ウオーキング・観光



●「中川一政展」鑑賞  ~香雪美術館~

 中川一政は、文化勲章を受章した立派なアーティストなんですが、30年以上の昔、はじめて作品を拝見したときの印象は「これぞ、ヘタウマの大先生」みたいなものでした。だから魅力がない、というのではなく、逆に、鑑賞が楽しみになりました。旅行の途中、神奈川県真鶴町の個人美術館へ立ち寄ったこともあります。今回の展覧会は、没後25年の小さな回顧展です。


絵画の教育を全く受けなかったのに一流の画家になれた、稀な例です。似たような境遇でいえば棟方志功がいます。もちろん、基礎教育のないぶん、もの凄く努力したでせうが、努力よりも天賦の才能が成功のモトだと思っています。ヘタウマの魅力は努力では生み出せない。

車木工房
 記憶に間違いがなければ、最初に出会った作品は「山従人面起」です。李白の詩の一節「山從人面起(山は人面より起り)雲傍馬頭生(雲は馬頭に傍て生ず)」のリトグラフ作品です。出会ったのは、美術館ではなく、奈良県高取町にある岡村印刷という印刷会社の文化施設「車木工房」でした。ここで中川センセのリトグラフ刷師をしていたNMさんと知り合いだったので、招かれて遊びで出かけた。そこで商品として展示されていたこの作品に出会いました。今回、原画を鑑賞できて良かった。一瞥して、たいていの人は「どこらへんが李白やねん」と言いたくなるようなヘタウマぶりですが、美術市場では人気があるみたいです。


李白「山従人面起」
なか



ヘタウマに惚れた?向田邦子
 中川作品の熱心なファンとして、作家の向田邦子がいた。作品を何点も買い、そのうちセンセとコンタクトがとれて、小説の装丁を依頼できる間柄になった。下の「あ・うん」の表紙がセンセの作品である。


中

中川センセはリトグラフ制作の監修のために、何度も車木工房を訪れている。そのおり、ここでは陶芸作品もつくってることから土ひねりの楽しみも覚えた。当然、これも初体験、基礎教育ゼロですが、そこは天才、たちまち「作品」を生む力をつけたらしい。自分が訪ねたときは、センセ作の箸置きとか小物は一個500円?くらいで売っていたので、買っとけばよかった。


 これを知った向田邦子は「私にも教えて」と手ほどきを頼んだ。それで、センセはグループで奈良を旅行するから、そのとき車木で合流しませうと提案、しかし、向田邦子のほうは台湾へ旅行することが決まっていて、センセが提案した日は、台湾から帰国した翌日になる。これは厳しいので、センセは合流は無理と伝えたが、向田邦子からは「行きます」との返事が来た。次のチャンスを待っておれないという気概が伝わる。 それほど熱望したのに、向田邦子は車木へ来なかった。1981年8月22日、台北から乗った高雄行きの飛行機が空中分解、墜落した。享年51歳。
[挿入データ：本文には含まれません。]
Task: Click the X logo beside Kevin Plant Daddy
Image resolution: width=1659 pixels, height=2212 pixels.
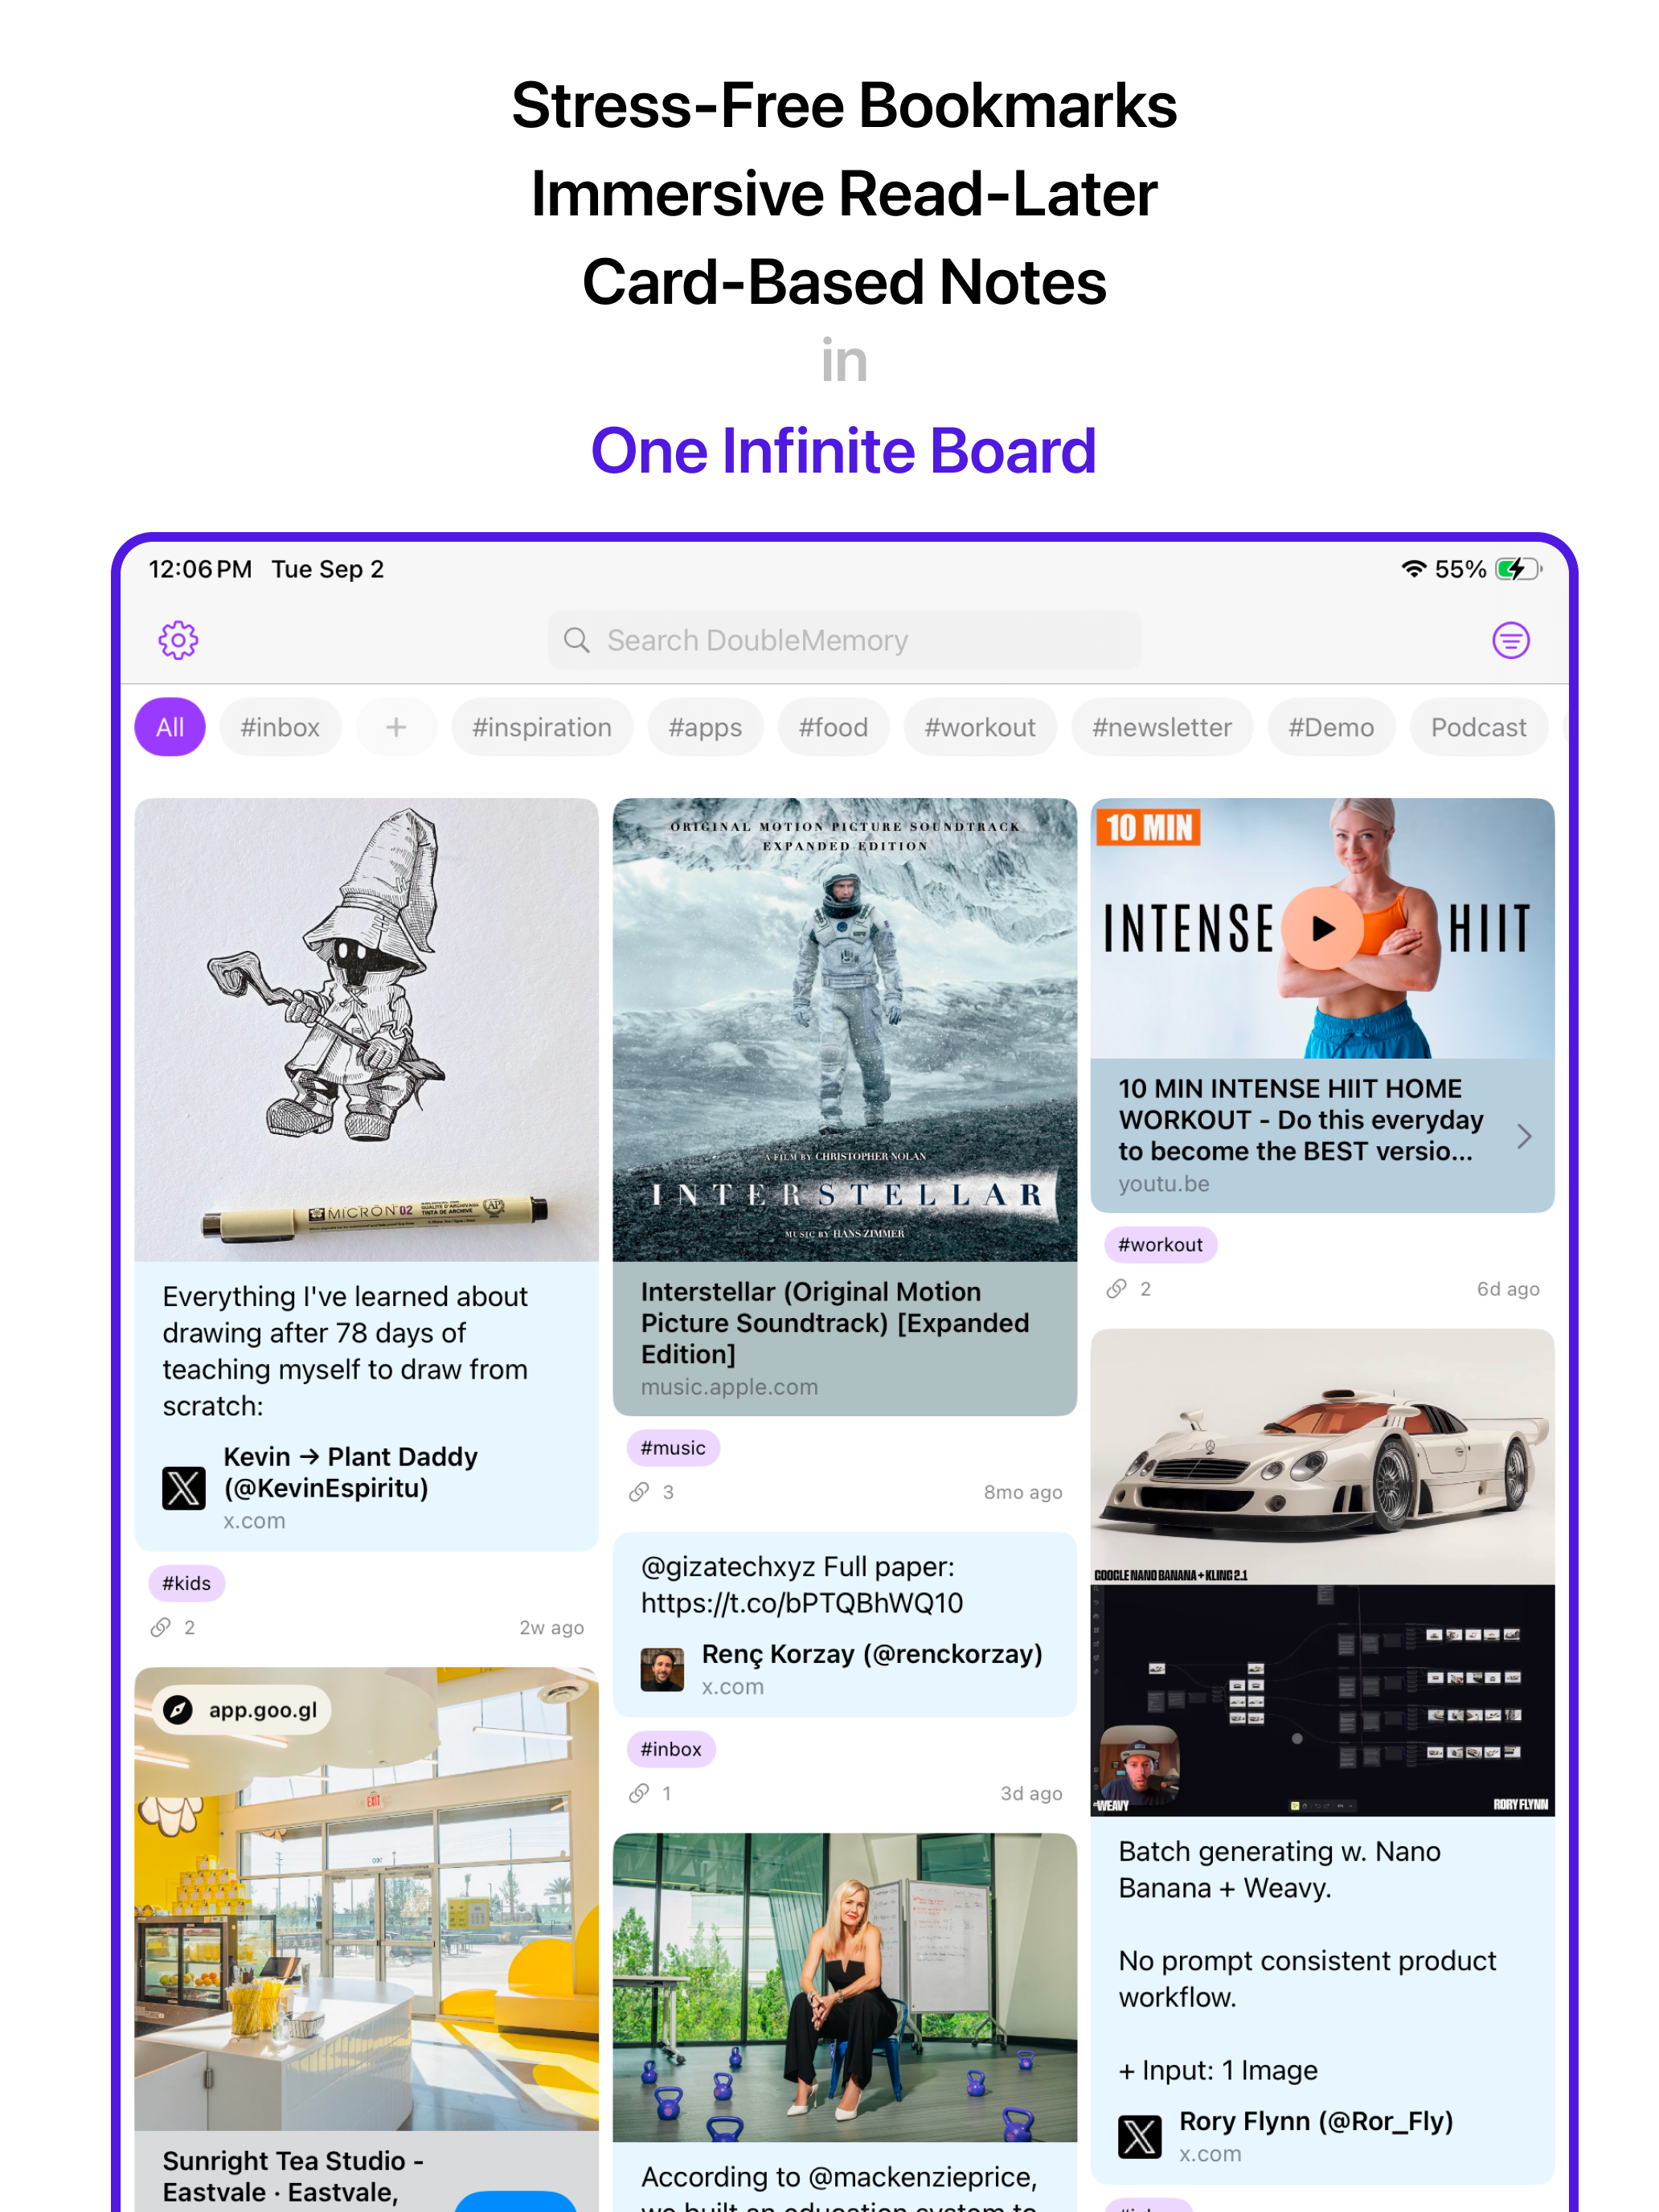Action: coord(184,1488)
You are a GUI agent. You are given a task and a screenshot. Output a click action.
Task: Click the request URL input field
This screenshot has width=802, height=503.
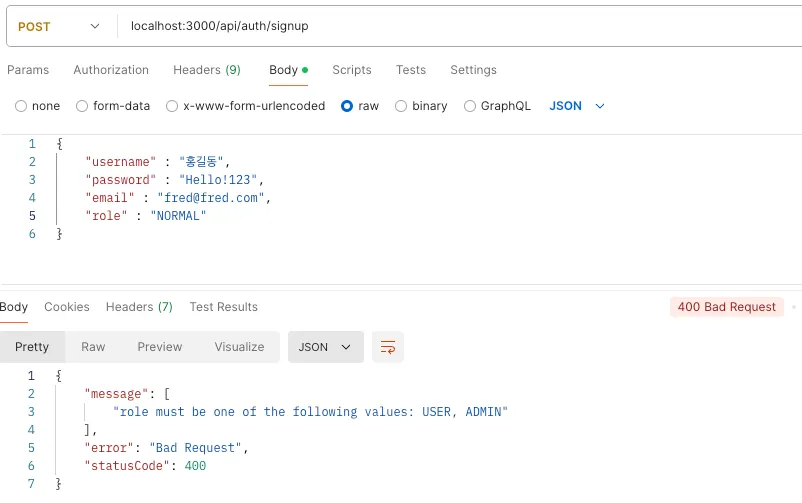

中川センセは、刷師、NMさんの腕前と人柄に惚れて、長男が生まれたときは名付け親になり「健郎」の名を授けた。健郎はいま山岳カメラマン、ガイドとして活躍しており、このブログでも紹介したけど、ま、覚えていないでせう。残念なことに、父親のNMさんは急性の白血病を患い、30過ぎの若さで亡くなってしまった。将来は独立した作家になるべく、小さなアトリエももって努力していたのに、神サマは薄情すぎる。
 NMさんが亡くなった一年後、中川一政はNMさんの三倍も生きて、97歳で大往生した。(向田邦子のエピソードは、中川一政のエッセイから引用、要約したものです)当展は10月23日まで。800円。


香雪美術館入り口(阪急御影駅から徒歩5分)
中川


バラの絵は、生涯に800点くらい描いた
中


97歳でも、このパワーがあった
中 


なか



車木窯・班唐津黒茶碗
 手前と向こうで大きく破損しており、普通は失敗作として廃棄されるが、捨てるに忍びないと思ったのか、漆をソリッドにして破損部をつないだ。そして、付けた名前が「蘖(ひこばえ」。鑑賞者は「やられた」って気になります。